Improving organization is a people thing.

I don’t mean a social or psychological thing (though these may help, but at the same level as can IT for instance – heck, I am in IT now!) When I say “people” I mean real people, with a head and a heart!

Improving organizations is about taking care of your people and what they care about.

And in the sentence “what they care about“, the important word is not “what” (it’s none of your business) nor is it “care” (how they do it: again, it’s personal to them). What’s important is “they“.

  • If you want money in your pocket as a manager, you won’t be able to motivate people.
  • If you want to improve your organization’s efficiency, you won’t be able to motivate people.
  • If you want to serve your customers better, you won’t be able to motivate your people.

In order to motivate your people, you need to help them identify their WIIFM factor: What’s In It For Me?

You need to ensure your people have identified what motivates them (but they’ll tell you only if they want to). You need to provide them with the support they need from you.

By instituting a permanent Dialogue between your people regarding what and how they want to contribute to the world, you will be able to fuel the change your organization desperately needs. By building on what works for them, they’ll build an organization that will also:

  • work well (efficiency)
  • provide your customers what they want (efficacy)
  • and help them fulfill their dreams
  • which may, in the end, provide some earning for you (and them) as a side effect.

Of course, you need to trust your people to be able to come to an agreement about making a profitable company. But do you sincerely think they’ll imagine something that can’t pay their salary?

If you don’t trust your people, they’ll notice and they won’t trust you. Self-fulfilling prophecy.

Try giving first and see what happens. Only a bit, something that you won’t regret afterwards. Notice how it comes back, sometimes bigger. Then, next time, gives a bit more. And a bit bigger next time.
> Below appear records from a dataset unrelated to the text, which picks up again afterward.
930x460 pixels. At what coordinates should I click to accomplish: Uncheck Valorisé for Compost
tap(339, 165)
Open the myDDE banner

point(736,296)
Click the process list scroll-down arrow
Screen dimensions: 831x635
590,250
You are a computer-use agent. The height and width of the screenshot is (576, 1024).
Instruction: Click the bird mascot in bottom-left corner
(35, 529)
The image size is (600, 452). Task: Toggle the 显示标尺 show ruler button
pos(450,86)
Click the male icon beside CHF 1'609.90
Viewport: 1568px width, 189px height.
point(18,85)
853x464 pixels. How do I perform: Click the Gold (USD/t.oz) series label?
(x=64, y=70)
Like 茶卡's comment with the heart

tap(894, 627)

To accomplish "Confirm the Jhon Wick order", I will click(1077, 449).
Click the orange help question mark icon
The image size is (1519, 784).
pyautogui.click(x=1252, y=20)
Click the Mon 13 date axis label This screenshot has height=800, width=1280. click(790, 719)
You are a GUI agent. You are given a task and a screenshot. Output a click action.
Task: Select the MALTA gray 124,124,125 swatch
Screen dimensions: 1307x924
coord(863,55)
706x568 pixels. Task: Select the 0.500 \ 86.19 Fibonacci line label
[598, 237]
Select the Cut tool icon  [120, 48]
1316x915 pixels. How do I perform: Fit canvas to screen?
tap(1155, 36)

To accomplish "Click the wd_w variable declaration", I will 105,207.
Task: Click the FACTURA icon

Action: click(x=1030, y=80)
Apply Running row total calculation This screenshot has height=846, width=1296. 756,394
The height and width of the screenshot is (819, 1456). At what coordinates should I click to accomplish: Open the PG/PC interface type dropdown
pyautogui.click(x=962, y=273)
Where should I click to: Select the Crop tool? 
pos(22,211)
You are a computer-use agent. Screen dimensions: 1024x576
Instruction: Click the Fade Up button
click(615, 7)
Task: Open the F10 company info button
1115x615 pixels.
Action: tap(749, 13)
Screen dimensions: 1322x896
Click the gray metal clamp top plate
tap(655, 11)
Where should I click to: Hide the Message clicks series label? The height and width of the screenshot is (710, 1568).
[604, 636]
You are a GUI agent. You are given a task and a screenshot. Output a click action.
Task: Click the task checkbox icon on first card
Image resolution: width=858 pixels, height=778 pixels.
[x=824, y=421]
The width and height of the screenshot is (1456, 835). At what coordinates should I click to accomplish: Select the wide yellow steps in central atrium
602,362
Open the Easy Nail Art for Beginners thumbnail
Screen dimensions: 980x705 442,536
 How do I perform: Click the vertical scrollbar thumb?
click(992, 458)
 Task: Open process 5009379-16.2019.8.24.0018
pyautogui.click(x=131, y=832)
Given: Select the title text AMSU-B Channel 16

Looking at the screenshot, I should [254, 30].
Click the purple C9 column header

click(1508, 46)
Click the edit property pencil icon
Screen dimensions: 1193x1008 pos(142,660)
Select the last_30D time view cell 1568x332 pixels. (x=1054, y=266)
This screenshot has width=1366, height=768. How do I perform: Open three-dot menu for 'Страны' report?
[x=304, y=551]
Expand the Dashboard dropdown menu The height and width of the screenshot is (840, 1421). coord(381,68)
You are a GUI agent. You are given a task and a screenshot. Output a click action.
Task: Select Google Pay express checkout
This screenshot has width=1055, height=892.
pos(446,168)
Then ask your people now that you’ve rebuild a trust relationship what they would like from you first.

And then give it to them.

Then see.

Enjoy.

 

What Steve Jobs can teach us in order to really appreciate systems?

Here is a very nice article from The Personal Excellence Blog. I will just recall the 11 points made over there:

  1. Life is what you make it out to be
  2. Dream big – very big
  3. The greatest things started somewhere
  4. Certifications don’t matter
  5. Live every day like it is your last
  6. Stop listening to what others say
  7. Do not underestimate the impact you can have on the world
  8. Failure only happens when you deem it to be so
  9. Do what you love
  10. Have faith – Never lose hope
  11. Outdo yourself – Over, and over again

Isn’t this a near perfect mix of Appreciative Inquiry and Solution Focus?

I’ve read elsewhere that you need to always think big because lower and mid-levels are already crowded. There’s still room available at the most higher levels: it might be easier to play big than to make room for yourself in mediocrity.

Let me rewrite the list by adding the powerful concepts at play underneath:

  1. Life is what you make it out to be – constructivism, appreciative inquiry
  2. Dream big – very big – constructivismappreciative inquiry
  3. The greatest things started somewhere – solution focus (smallest next action)
  4. Certifications don’t matter – strengths
  5. Live every day like it is your last – Buddha also said: and learn as if you would never die
  6. Stop listening to what others say – be active in constructivism, don’t let others construct you!
  7. Do not underestimate the impact you can have on the world – constructivism again: your questions are fateful, appreciative inquiry as well
  8. Failure only happens when you deem it to be so – constructivism!
  9. Do what you love – what else? Solution focus also
  10. Have faith – Never lose hope – constructivism though indirectly: when you want something strong enough, the universe will conspire to make it happen (recalled from memory, Paulo Coelho)
  11. Outdo yourself – Over, and over again – constructivism as well: think big and it’ll happen to you because you’ll construct the world accordingly.

Thanks Celes for writing this excellent article!